> [TASK INPUT]:
========================

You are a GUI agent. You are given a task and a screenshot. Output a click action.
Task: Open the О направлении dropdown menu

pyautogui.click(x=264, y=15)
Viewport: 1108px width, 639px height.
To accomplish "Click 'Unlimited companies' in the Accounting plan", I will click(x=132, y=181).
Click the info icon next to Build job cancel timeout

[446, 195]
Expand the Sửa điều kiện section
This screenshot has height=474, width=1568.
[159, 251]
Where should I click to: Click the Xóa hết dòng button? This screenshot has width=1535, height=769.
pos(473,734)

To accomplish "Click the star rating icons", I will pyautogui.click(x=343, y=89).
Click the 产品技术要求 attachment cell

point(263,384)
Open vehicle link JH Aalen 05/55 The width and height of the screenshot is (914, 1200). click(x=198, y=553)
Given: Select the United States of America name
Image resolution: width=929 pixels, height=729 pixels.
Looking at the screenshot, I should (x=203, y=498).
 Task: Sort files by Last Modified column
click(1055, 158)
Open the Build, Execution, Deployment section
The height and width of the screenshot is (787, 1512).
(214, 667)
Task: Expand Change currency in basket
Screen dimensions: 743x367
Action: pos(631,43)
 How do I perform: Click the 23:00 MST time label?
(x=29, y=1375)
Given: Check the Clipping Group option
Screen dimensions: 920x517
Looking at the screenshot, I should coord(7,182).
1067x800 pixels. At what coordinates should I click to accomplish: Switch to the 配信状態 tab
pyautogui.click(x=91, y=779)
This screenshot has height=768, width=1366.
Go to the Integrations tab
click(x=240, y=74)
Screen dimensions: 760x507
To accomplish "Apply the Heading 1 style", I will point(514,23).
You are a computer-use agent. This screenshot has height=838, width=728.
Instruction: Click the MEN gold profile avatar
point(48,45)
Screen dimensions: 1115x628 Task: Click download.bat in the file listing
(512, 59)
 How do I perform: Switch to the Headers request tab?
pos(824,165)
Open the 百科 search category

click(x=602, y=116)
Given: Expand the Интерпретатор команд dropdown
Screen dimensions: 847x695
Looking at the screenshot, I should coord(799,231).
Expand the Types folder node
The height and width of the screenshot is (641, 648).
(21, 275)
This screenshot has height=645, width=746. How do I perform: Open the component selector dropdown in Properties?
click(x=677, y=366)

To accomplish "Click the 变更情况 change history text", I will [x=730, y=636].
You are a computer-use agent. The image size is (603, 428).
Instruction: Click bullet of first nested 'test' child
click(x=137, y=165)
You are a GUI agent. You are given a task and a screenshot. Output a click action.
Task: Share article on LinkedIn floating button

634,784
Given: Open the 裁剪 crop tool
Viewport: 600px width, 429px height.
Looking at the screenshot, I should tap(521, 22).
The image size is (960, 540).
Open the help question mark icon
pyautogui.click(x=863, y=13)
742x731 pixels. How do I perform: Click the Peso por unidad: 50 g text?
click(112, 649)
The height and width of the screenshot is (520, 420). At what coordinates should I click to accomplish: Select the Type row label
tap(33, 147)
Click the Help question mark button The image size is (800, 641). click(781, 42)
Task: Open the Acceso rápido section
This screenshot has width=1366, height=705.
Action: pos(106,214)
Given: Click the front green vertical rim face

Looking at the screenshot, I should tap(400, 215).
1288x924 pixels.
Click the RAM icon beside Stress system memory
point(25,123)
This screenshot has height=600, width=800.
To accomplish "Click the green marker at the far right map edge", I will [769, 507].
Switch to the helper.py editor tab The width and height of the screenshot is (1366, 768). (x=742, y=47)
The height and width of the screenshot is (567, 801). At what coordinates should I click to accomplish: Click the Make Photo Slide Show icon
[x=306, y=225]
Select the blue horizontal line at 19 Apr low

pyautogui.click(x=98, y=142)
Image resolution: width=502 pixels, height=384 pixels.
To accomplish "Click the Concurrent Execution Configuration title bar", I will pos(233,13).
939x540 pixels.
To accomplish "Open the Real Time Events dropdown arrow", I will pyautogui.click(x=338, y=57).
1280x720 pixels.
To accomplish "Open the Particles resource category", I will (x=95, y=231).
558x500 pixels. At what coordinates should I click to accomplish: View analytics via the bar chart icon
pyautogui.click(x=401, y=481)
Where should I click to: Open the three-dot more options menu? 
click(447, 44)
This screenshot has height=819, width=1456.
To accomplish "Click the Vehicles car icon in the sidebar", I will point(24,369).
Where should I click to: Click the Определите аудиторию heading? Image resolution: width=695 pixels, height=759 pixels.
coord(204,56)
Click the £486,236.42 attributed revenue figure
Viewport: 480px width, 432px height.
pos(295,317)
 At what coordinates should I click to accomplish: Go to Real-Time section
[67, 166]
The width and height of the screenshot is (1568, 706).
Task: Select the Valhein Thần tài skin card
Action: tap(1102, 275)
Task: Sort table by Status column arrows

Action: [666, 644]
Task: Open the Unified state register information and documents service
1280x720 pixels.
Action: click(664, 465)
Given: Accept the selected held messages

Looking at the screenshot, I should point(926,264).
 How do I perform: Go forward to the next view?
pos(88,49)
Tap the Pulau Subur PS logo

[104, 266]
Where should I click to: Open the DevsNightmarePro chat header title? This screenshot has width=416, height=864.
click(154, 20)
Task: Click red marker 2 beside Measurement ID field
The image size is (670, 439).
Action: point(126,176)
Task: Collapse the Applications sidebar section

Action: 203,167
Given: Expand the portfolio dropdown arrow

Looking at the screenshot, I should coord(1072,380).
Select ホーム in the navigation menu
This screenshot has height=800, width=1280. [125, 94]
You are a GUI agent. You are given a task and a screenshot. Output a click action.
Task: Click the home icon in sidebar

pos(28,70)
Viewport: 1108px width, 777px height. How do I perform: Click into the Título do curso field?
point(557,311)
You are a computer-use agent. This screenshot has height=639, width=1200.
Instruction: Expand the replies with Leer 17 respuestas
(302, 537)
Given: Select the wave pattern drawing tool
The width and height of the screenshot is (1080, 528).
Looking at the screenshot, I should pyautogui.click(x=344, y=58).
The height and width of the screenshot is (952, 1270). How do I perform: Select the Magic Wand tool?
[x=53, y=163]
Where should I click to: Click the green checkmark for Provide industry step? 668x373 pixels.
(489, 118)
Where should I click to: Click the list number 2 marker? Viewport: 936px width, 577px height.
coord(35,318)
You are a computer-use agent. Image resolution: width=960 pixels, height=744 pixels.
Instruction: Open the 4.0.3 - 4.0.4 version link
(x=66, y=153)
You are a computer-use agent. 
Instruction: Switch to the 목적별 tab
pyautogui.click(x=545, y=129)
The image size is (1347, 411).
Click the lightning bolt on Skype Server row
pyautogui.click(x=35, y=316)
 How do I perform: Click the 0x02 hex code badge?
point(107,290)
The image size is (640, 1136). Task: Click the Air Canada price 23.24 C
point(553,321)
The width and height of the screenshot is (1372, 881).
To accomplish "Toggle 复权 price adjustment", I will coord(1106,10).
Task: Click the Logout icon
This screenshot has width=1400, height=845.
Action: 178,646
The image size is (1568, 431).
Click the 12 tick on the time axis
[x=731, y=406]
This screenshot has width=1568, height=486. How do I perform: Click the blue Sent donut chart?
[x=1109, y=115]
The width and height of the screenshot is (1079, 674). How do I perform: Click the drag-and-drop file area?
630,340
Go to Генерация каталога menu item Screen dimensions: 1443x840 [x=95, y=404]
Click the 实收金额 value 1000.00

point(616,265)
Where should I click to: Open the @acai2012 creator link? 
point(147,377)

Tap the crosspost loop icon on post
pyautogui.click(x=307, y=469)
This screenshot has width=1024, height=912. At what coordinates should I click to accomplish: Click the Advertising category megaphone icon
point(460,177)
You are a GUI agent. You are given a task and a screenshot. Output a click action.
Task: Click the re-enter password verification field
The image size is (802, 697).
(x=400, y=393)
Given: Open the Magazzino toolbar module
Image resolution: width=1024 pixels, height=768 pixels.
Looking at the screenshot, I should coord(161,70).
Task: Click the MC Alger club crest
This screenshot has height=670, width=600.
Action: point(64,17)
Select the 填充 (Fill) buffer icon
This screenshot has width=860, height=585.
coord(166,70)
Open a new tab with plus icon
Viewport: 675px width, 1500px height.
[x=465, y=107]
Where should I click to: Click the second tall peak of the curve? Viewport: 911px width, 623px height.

========================

> [GOAL OF THE EXERCISE]: Lines holding "computer" are the ones to copy; find all of them in the listing.

> [EXPECTED ANSWER]:
You are a computer-use agent. This screenshot has height=838, width=728.
You are a computer-use agent. The image size is (603, 428).
You are a computer-use agent. This screenshot has height=639, width=1200.
You are a computer-use agent. Image resolution: width=960 pixels, height=744 pixels.
You are a computer-use agent. 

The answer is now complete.